Price floors and minimum wage (Units 2 and 5)
A minimum wage set above equilibrium works exactly like a price floor from Unit 2, but in the labor market. Quantity of labor supplied rises, quantity demanded falls, and the gap is unemployment. The twist comes in monopsony, where a well-placed minimum wage can actually increase employment.
Supply of labor shows up mostly in MCQs and in the Unit 5 graphing FRQ. Expect questions like these. First, the basic law of supply applied to labor, such as predicting that a wage increase raises quantity of labor supplied along an upward-sloping curve. Second, shift questions, like what happens to wages and employment when new firms enter a competitive labor market and demand for labor shifts right along the supply curve. Third, minimum wage analysis, where a binding wage floor above equilibrium creates a surplus of labor (unemployment). Fourth, monopsony graphs, where you must draw the upward-sloping supply curve, place MFC above it, hire where MRP = MFC, and then drop down to the supply curve to find the wage. A common scenario asks what happens when a monopsonist suddenly faces competition for workers, and the answer hinges on the firm losing its wage-setting power. Drawing supply correctly is the difference between earning and losing those graph points.
In a monopsony, the supply curve and the MFC curve are two different lines, and mixing them up wrecks the graph. The supply curve shows the wage needed to attract each quantity of workers. MFC shows the cost of hiring one more worker, which includes that worker's wage PLUS the raise you now owe every existing worker. So MFC rises faster and sits above supply. In a perfectly competitive labor market they collapse into the same horizontal line, because the firm pays the market wage no matter how many workers it hires. That's the structural difference the exam tests over and over.
The quantity of labor supplied is positively related to the wage rate, so the market labor supply curve slopes upward (EK PRD-4.A.2).
In a perfectly competitive labor market, an individual firm faces a horizontal labor supply curve at the market wage, so wage equals marginal factor cost.
In a monopsony, the firm faces the upward-sloping market supply curve, which pushes MFC above the supply curve and makes the wage paid lower than MRP at the profit-maximizing quantity.
A minimum wage set above the equilibrium wage increases quantity of labor supplied, decreases quantity demanded, and creates unemployment in a competitive labor market.
Shifts in labor supply come from non-wage factors like population, preferences, and alternatives, while a wage change only moves you along the existing curve.

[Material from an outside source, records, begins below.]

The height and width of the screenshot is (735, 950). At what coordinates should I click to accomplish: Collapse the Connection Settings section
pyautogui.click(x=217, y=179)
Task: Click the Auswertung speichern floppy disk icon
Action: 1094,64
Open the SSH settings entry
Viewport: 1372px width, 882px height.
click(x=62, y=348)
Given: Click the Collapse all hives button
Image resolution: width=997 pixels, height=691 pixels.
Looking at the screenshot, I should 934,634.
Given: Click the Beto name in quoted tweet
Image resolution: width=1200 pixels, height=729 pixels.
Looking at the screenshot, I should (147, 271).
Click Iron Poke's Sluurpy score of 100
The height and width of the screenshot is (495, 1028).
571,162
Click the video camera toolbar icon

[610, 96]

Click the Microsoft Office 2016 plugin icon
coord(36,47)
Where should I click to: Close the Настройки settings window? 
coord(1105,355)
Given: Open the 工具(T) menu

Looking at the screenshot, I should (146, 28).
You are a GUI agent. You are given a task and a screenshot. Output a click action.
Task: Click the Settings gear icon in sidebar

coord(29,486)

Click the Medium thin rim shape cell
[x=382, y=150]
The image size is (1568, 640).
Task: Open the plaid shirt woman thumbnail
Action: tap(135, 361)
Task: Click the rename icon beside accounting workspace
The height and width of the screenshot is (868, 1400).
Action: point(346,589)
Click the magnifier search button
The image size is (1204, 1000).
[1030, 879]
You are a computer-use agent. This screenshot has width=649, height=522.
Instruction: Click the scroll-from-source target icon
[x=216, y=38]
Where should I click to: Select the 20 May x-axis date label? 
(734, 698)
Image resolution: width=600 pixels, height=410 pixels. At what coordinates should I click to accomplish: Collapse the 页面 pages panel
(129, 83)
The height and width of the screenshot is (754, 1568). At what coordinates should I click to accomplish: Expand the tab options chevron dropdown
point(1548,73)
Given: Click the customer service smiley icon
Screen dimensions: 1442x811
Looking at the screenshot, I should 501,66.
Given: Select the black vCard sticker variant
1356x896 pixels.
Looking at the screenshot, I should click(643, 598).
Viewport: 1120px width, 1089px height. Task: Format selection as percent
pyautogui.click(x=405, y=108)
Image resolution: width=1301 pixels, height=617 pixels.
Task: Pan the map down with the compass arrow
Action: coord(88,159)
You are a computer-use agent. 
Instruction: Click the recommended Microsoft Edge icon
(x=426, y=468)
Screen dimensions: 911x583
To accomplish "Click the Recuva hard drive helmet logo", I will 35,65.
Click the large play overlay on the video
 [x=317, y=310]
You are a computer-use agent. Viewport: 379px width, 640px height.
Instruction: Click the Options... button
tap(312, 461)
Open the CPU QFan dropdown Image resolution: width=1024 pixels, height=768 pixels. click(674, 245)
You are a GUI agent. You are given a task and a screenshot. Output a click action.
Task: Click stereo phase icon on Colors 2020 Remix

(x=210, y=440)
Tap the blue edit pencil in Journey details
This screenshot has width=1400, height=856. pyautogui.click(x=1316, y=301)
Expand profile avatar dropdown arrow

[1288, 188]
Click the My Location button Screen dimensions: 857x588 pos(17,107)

To find the monopsony wage on a graph, hire where MRP = MFC, then read the wage off the supply curve directly below that quantity.
It's the quantity of labor workers are willing and able to provide at each wage rate. Higher wages mean more labor supplied, so the curve slopes upward, which is the labor-market version of the law of supply tested in Unit 5.
No, not always. The market curve always slopes upward, but a firm in a perfectly competitive labor market faces a horizontal supply curve at the market wage because it's too small to affect wages. Only a monopsonist faces the full upward-sloping market curve.
Supply comes from workers deciding how much to work at each wage and slopes upward. Demand comes from firms and is derived from the marginal revenue product of labor, so it slopes downward. Households supply labor and firms demand it, which is the reverse of product markets.
Because hiring one more worker means raising the wage for all existing workers too. The supply curve only shows the new worker's wage, but MFC adds in those raises, so MFC is greater than the supply price at every quantity beyond the first (EK PRD-4.D.2).
Not always. In a competitive labor market, a minimum wage above equilibrium creates a surplus of workers, meaning unemployment. But in a monopsony, a minimum wage set between the monopsony wage and the competitive wage can actually raise both the wage and employment.